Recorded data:
·····

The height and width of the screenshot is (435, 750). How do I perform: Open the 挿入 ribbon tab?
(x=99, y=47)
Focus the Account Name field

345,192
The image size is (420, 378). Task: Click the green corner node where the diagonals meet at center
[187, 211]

·····

• [Task to complete]:
In this exercise, reproduce each line above exactly.

• [Solution to this exercise]:
The height and width of the screenshot is (435, 750). How do I perform: Open the 挿入 ribbon tab?
(x=99, y=47)
Focus the Account Name field

345,192
The image size is (420, 378). Task: Click the green corner node where the diagonals meet at center
[187, 211]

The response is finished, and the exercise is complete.